Keywords: Avian coccidiosis; mushroom extract; phytomedicine; broiler

Introduction

Commercial poultry production is expanding geometrically every day and this is enhancing the provision of affordable and high quality proteins (Ghafoor et al. 2010). However, poultry farming is still faced with many gastrointestinal diseases like coccidiosis which are preventing its growth (Hafez 2011). The coccidial parasites develop and multiply in the intestinal epithelium causing tissue damage, blood loss, reduced feed consumption, poor absorption of nutrients, dehydration, retarded growth and death (Seifert, 2006). Anticoccidial drugs and feed additives have been used in the  prevention and treatment  of the disease but emergence of drug resistant strains of Eimeria and presence of drug residue in animal products have aggravated the problem (Abbas et al. 2011). Another effective control method of coccidiosis is the use of live Eimerial oocysts as vaccine (Shirley and Lillehoj 2012), however, use of live vaccine under poor production management system in broiler chickens may cause negative adverse effects resulting reduced flock performances.  (Chapman 2000). As a result of the drawback in using live Eimerial oocysts as vaccine, attenuated vaccine containing Eimerial oocysts with mild infective ability have been developed, however, the cost of production is high and variation in Eimeria species and strains in different climatic regions is another bottleneck, rendering vaccine strains that stimulate immune protection in a zone ineffective in other domains. Due to the emergence of drug resistance and the disadvantages connected with vaccines, poultry farmers worldwide are depending on alternative method of control of poultry coccidiosis. Therefore, herbs and herb extracts may be highly beneficial as alternative natural medicines which contain substances of which resistance has not been found. Researchers have also been working on cheaper, non-toxic and effective treatment options for chicken coccidiosis (Zaman et al. 2011). In the light of this, more investigations are geared toward plants and their extracts for prophylaxis purposes and control of intestinal diseases caused by parasites.  (Jung et al. 2011; Badar et al. 2011).

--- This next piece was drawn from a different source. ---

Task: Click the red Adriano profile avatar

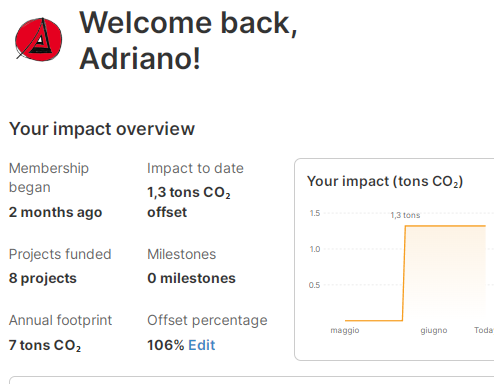Action: pos(39,40)
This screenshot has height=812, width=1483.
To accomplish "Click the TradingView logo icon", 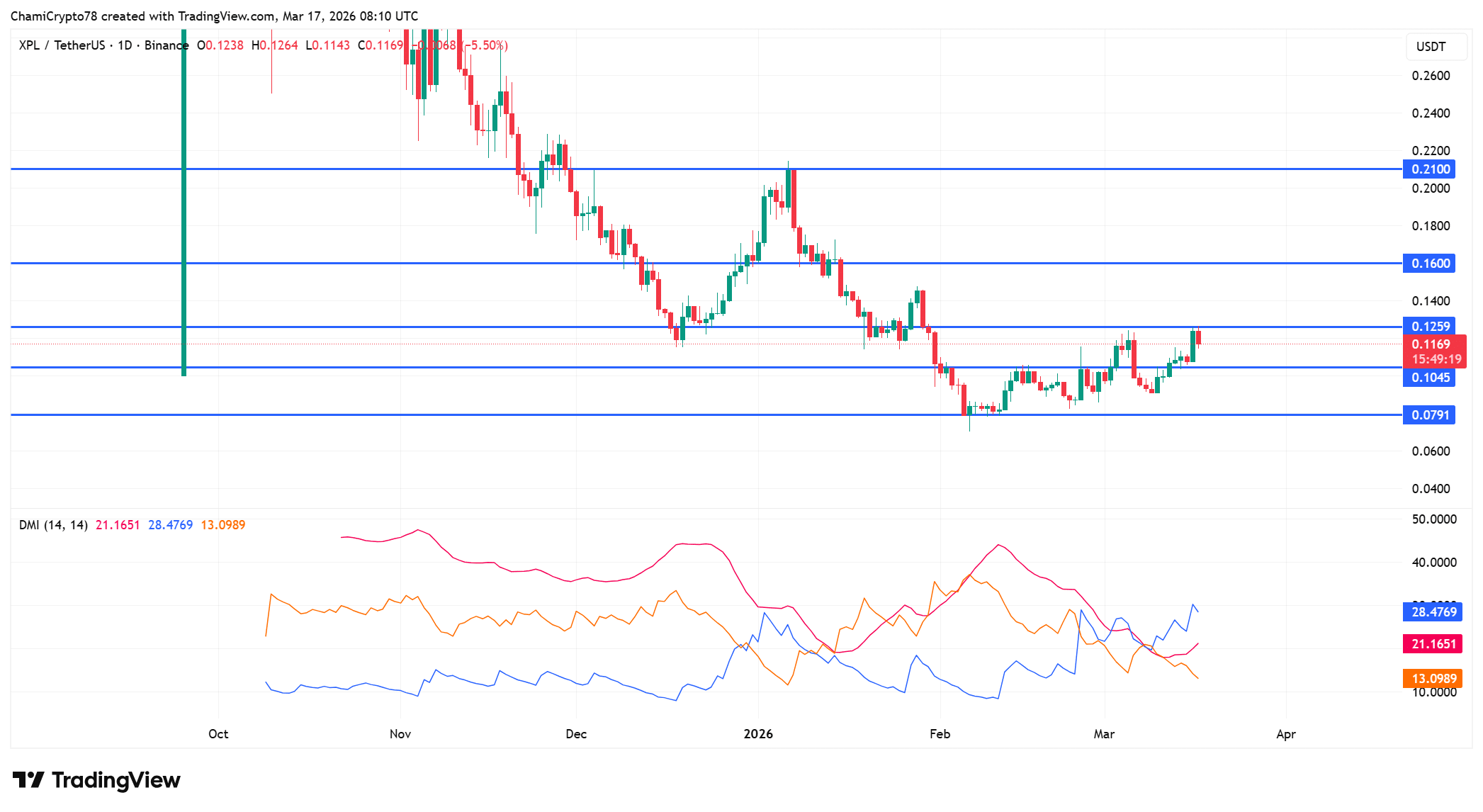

Mushrooms have been used because of their medicinal properties for five millennia (Borchers 1999). Glucans and proteoglycans found in mushrooms are potent sources of gastrointestinal, biologically active immune stimulants which concurrently produce enhancing effect on all important parts of immune system. Pleurotus species are called ‘Oyster’ mushrooms. Pleurotus ostreatus proximate analysis showed presence steroidal glycosides, carbohydrates, terpenoids and tannin in small amounts, whereas, cynogenic glycosides, alkaloids and flavonoids were absent (Iwalokun et al. 2007). P. ostreatus extracts were found potent against 89.8% Saccharomycee cerevisae (10.5 – 10.8 mm), Bacillus subtilis (7.6 – 7.8 mm) and Escherichia coli (7.6 – 8.2 mm) producing greatest effects against fungi, gram +ve and –ve organisms through agar well diffusion (Iwalokun et al. 2007). Phenolic content of P. ostreatus extract was reported high (24.012 mg AE/g) when methanol was used as solvent but low in aqueous extract (16.5468 mg GAE/g) with potent antioxidant attributes.  Investigation with mushroom extracts has been found active in removing free radicals (Sanjay et al., 2015). In a study, Allen et al. (1998) discovered that compounds with antioxidant decreased the undesirable effect of E. tenella by improving the level of lipid peroxidation in the intestine.  Report by Santos-Neves et al. (2008) indicated that Pleurotus species are consumable and are planted by commercial farmers all over the world. . In Nigeria, Pleurotus species has been used by traditionalists to cure constipation, fever, cold, stomach ache and headache (Akpaja et al. 2003; Ayodele et al. 2009). More recently, Ademola and Odeniran (2016) reported trypanocidal effect of Pleurotus sarjo-caju aqueous extract in mice infected with trypanosoma congolense. It has been reported that host animals treated with mushroom polysaccharides possess strong immunity against microorganisms like bacteria, fungi, viruses and parasites by promoting lysosomal enzyme operation, phagocytosis and interleukin-1 stimulation (Estrada et al. 1997). This study investigated the anticoccidial efficacy of Pleurotus ostreatus aqueous extract against Eimeria spp. in broiler chickens.

Materials and methods

Extraction of mushroom

Fresh cultivated Pleurotus ostreatus mushrooms were obtained from Forest Research Institute of Nigeria (FRIN). The Mushrooms were air-dried at 45ºC in a drier. The dried mushroom was grounded to a fine powder by a milling machine. Extract was prepared by maceration with intermittent shaking in distilled Water with a 10:1 solvent to dry weight ratio (Eloff, 1998). The extract was filtered using Whatman No.1 filter paper and a funnel and extract was administered to birds immediately. The mixture was filtered using a previously weighed filter paper. A brown filtrate was obtained. The residue was dried, weighed again and the difference in weight gave the amount of powdered mushroom dissolved in water (w/v). Appropriate aliquots of the aqueous extract were taken and diluted to prepare graded doses of the extract for the test.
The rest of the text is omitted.